◆ Yazılı Görev 1: Kayıtlarda “Open the Products menu” ifadesini içeren satırdan “628x353 pixels. [x=504, y=312]” ifadesini içeren satıra kadar, iki uçtaki satırlar da dahil, olan satırları numaralı liste hâline getirin. Boş satırları listeye almayın.

◆ Alıntı Metin:

Carroll’u Nasıl Bilirsiniz?

Bir çay partisi hayal edin. Bir evin bahçesinde, ağaç altında kurulmuş geniş bir masa. Bir tavşan, bir şapkacı ve bir fındık faresi masanın aynı kenarına sıkışmış. Meraklı bir kız çocuğu yaklaşsın masaya. Adı Alice olsun. Uyuduğu için fare ses çıkaramasın ama tavşan ve şapkacı “Yer yok! Yer yok!” diye bağırsın Alice’i görünce; Alice “Yer çok!” diye karşılık versin; küçük bir atışma başlasın, sonra şapkacı çıksın bir bilmece sorsun: “Neden kuzgun yazı masasına benzer?”

Alice Harikalar Diyarında isimli hikâyenin meşhur çay partisi bölümünü başlatan bu sahneyi ilk defa yazdığında, Lewis Carroll da bilmecenin cevabını bilmiyormuş. O kadar çok kişi ona bu bilmecenin cevabının olup olamayacağını sormuş ki o da sonrasında akıl yürütmüş bu konu üzerinde… Sonuçta; kesin bir cevap sayılmamakla birlikte Carroll’a gayet “mantıklı” gelen bir cevap ortaya çıkmış. Kelime oyunlarıyla süslü, birden çok anlama çekilebilen, kendi içinde mantıklı, olabildiğince absürt bir cevap…

Bilmeceye sonradan bulunan bu cevabın özellikleri hem Alice kitaplarının hem de Lewis Carroll’un yaşantısını özetler nitelikte; kelime oyunlarıyla süslü, mantık ve fantezi dolu, katman katman açılan, cevabının kesinliğinden asla emin olunamayan…

Lewis Carroll kimimizin çok sevdiği, kimimizin çok saçma bulduğu bir hikâyenin, Alice Harikalar Diyarında’nın yazarı… Carroll birçok marifeti bir yaşama sığdıranlardan. Yazar, matematikçi, mantıkçı, papaz, aynı zamanda fotoğrafçı. Kelime oyunlarında usta, mantıkta ve fantezide çok yetenekli… Bu kadar yeteneği bir yaşama sığdırmış, ama bildiğimiz kadarıyla bir karaktere ve bir isme sığabilenlerden değil o. Hatta kimi eleştirmenler onun çift kişilikli olduğunu düşünüyor.

Gerçek adı Charles Lutwidge Dodgson. Biz onu daha çok Lewis Carroll adıyla tanıyoruz. Oysaki gerçek adıyla da yayımladığı 10’un üzerinde kitabı var.

Carroll; hakkında pek çok söylenti olan, rivayetlerinin ardı arkası kesilmeyen, 150 yılı aşkın süredir üzerinde konuştuğumuz, okuyup tartıştığımız, onu anlamak ve anlatmak için adına çeşitli enstitüler kurulan bir adam.

◆ Yazılı Görev 2: Carroll hakkındaki metinde Lewis Carroll'un sahip olduğu sayılan uğraşların tamamını sıralayın.

◆ Görev Malzemesi:
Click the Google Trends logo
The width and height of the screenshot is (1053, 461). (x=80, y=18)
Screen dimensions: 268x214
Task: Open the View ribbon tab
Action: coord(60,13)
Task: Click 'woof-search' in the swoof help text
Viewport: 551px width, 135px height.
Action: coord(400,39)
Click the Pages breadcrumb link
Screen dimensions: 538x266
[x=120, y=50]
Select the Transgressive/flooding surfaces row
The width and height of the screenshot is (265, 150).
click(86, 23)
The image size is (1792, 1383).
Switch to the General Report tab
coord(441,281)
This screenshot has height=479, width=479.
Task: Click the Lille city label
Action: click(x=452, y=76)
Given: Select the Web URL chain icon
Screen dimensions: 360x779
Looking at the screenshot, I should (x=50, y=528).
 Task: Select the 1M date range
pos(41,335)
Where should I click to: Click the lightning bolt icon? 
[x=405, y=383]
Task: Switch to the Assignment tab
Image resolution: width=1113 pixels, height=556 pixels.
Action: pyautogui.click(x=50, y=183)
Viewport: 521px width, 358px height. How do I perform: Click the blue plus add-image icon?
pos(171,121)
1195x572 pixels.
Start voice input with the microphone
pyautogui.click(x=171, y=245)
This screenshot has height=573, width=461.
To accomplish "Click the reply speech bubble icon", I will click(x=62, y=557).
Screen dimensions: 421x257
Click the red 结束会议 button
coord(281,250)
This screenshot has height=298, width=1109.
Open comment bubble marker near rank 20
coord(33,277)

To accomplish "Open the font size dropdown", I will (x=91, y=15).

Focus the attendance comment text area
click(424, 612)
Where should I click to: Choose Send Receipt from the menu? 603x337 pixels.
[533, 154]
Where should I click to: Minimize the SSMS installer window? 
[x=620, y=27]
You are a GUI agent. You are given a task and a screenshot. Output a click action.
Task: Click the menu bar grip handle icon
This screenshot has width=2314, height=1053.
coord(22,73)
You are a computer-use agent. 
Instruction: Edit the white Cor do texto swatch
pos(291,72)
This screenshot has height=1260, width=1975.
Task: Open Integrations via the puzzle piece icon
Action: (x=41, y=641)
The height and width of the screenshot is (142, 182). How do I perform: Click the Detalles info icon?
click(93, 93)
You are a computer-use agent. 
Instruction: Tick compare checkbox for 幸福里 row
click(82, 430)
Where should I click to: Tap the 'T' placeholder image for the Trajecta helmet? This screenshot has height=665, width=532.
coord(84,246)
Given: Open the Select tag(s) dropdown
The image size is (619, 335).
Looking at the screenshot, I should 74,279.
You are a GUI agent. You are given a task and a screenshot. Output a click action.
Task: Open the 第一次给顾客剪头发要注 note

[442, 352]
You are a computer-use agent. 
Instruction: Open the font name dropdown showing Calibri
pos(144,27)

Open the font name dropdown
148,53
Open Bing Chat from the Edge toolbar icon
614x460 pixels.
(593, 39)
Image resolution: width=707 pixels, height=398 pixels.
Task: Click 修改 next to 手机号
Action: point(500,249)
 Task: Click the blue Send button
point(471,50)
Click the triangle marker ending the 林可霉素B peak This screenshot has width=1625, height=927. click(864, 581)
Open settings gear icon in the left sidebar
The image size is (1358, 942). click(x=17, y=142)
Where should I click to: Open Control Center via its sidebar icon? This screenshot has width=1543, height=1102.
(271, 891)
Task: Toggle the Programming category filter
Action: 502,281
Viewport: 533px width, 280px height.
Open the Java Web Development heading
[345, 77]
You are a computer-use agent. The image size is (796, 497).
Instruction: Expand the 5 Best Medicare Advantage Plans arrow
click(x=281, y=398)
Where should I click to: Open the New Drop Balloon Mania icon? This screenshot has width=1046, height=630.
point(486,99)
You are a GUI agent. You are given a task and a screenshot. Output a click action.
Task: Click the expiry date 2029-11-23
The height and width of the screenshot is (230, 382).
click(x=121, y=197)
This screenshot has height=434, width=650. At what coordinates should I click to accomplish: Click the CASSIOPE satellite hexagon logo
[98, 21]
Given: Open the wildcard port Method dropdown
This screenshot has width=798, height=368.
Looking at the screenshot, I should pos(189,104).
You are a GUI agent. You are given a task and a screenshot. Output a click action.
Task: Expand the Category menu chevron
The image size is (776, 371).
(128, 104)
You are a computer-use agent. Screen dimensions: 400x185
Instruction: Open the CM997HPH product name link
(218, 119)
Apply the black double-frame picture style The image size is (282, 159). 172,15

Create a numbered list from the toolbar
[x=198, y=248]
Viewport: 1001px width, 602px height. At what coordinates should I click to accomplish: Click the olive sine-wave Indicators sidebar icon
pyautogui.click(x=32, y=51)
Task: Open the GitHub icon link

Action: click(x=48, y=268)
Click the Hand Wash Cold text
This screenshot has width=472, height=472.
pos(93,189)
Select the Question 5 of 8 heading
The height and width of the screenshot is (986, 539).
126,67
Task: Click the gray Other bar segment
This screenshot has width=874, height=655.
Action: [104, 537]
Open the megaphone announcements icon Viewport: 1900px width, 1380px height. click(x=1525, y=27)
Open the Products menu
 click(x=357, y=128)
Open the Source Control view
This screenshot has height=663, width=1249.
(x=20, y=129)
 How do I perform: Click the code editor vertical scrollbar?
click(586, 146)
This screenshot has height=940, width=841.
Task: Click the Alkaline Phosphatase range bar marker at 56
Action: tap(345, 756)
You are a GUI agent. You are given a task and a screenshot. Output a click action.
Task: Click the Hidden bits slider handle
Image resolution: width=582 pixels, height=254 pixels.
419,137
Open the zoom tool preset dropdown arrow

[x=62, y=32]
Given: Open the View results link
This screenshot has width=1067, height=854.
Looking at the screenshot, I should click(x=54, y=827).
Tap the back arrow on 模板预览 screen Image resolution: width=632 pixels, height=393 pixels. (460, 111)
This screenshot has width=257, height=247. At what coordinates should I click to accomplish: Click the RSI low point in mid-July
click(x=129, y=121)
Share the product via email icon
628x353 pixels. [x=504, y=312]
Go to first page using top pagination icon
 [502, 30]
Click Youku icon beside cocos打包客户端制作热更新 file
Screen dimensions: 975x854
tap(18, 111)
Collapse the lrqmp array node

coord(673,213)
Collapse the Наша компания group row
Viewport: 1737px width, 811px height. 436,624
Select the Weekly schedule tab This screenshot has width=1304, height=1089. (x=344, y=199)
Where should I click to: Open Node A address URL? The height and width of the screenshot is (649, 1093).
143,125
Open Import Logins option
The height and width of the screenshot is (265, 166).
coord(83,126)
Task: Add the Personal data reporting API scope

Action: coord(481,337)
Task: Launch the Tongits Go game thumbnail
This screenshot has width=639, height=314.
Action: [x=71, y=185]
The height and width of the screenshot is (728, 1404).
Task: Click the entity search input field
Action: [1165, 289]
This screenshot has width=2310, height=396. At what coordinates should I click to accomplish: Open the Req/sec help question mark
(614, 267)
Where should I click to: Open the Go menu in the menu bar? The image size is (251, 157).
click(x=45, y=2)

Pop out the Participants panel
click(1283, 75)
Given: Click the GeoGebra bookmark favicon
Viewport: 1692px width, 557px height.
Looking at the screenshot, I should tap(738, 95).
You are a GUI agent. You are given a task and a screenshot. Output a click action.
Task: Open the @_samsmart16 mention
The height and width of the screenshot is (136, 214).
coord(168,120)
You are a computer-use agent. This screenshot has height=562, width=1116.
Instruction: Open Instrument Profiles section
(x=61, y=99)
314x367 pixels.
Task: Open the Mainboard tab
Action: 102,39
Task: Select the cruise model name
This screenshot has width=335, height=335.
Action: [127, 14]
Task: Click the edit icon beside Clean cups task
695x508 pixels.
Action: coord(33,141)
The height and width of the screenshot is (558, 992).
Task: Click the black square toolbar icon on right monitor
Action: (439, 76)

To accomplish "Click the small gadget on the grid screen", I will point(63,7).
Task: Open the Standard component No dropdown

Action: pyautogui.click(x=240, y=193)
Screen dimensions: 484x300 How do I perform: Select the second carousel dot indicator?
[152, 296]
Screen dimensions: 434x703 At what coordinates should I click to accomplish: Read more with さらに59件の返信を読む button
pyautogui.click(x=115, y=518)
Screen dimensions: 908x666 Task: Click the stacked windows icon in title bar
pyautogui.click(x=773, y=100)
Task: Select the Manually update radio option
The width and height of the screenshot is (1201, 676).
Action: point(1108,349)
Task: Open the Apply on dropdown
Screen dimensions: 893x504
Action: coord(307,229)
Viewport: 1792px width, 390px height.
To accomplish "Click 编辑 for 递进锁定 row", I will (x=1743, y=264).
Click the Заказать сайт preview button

◆ Doğru Yanıt 1:
1. Open the Products menu
2.  click(x=357, y=128)
3. Open the Source Control view
4. This screenshot has height=663, width=1249.
5. (x=20, y=129)
6.  How do I perform: Click the code editor vertical scrollbar?
7. click(586, 146)
8. This screenshot has height=940, width=841.
9. Task: Click the Alkaline Phosphatase range bar marker at 56
10. Action: tap(345, 756)
11. You are a GUI agent. You are given a task and a screenshot. Output a click action.
12. Task: Click the Hidden bits slider handle
13. Image resolution: width=582 pixels, height=254 pixels.
14. 419,137
15. Open the zoom tool preset dropdown arrow
16. [x=62, y=32]
17. Given: Open the View results link
18. This screenshot has width=1067, height=854.
19. Looking at the screenshot, I should click(x=54, y=827).
20. Tap the back arrow on 模板预览 screen Image resolution: width=632 pixels, height=393 pixels. (460, 111)
21. This screenshot has width=257, height=247. At what coordinates should I click to accomplish: Click the RSI low point in mid-July
22. click(x=129, y=121)
23. Share the product via email icon
24. 628x353 pixels. [x=504, y=312]

◆ Doğru Yanıt 2: Yazar, matematikçi, mantıkçı, papaz, fotoğrafçı